経済産業省から発信される他社の健康経営の事例を参考にするのも、有効な手段のひとつです。


経済産業省は、健康経営への取り組みを推進するために、健康経営優良法人認定制度の制定だけでなく、助成金制度の案内や健康経営ガイドブック、中小企業の取り組み事例集などを発信しています。自社の組織体制や企業風土と同じような企業の健康経営について情報収集することで、具体的なプランを練る際の糸口になります。


また、健康経営の活用法や実践事例などが「コラボヘルスガイドライン」にて詳しく説明されており、健康経営を考えるうえで重要な情報を得られます。



健康経営によって期待できる効果

従業員一人ひとりの生産性の向上を目指すためには、従業員が健康でいきいきと活躍できる職場環境づくりが重要です。

それでは実際に、健康経営を取り組むことによってどのような効果が期待できるのでしょうか。


求職者への訴求効果

人手不足の深刻化により、現在多くの企業が採用活動に頭を悩ませています。

求職者にとってはありがたい「売り手市場」であるため、給与面や待遇面だけでなく、働きやすい環境の整備も重要になってきます。

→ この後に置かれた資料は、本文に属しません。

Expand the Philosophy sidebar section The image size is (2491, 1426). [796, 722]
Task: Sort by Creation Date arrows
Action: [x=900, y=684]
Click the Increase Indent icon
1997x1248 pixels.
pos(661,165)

実際、経済産業省が2016年度の就活生に実施した「どのような企業に就職したいか」というアンケート調査では、給与水準の高さや業績の安定を選んだ人は全体の約2割だったのに対し、福利厚生の充実や従業員の健康・働き方への配慮を選んだ人は約4割を占める結果となりました。


(出典:経済産業省「健康経営の推進について」)


売り手市場がますます加速していく現代では、従業員の健康維持や増進に配慮した健康経営への取り組みは、人材確保の面で大きなメリットとなります。他社と差別化できるような独自の施策があると、求職者により魅力的な企業として映るでしょう。


定着率・生産性の向上効果

経済産業省が実施した「健康経営優良法人に認定されたことで得られる効果」についてのアンケート調査では、大規模・中小規模法人部門ともに「企業イメージの向上」「従業員満足度、モチベーションの向上」「時間外労働の減少」「社内コミュニケーションの活性化」などが上位を占めました。


(参照:経済産業省「健康経営の推進について」)


これらの効果は、企業の採用活動に大きなメリットになるだけでなく、従業員からの信頼の向上にもつながります。働きやすい職場環境を提供することによって、心身ともに健康な従業員が増え、生産性と定着率の向上につながるといえるでしょう。



まとめ

人手不足に悩む中小企業の活性化に向けて、従業員が健康で長く働ける環境づくりが重要な課題となっています。


健康経営を実現させるためには、従業員へ健康維持の重要性を認識してもらい、企業全体で前向きに取り組む姿勢が大切です。


戦略的に情報収集をし、健康経営に向けた具体的な施策の導入を検討してみてはいかがでしょうか。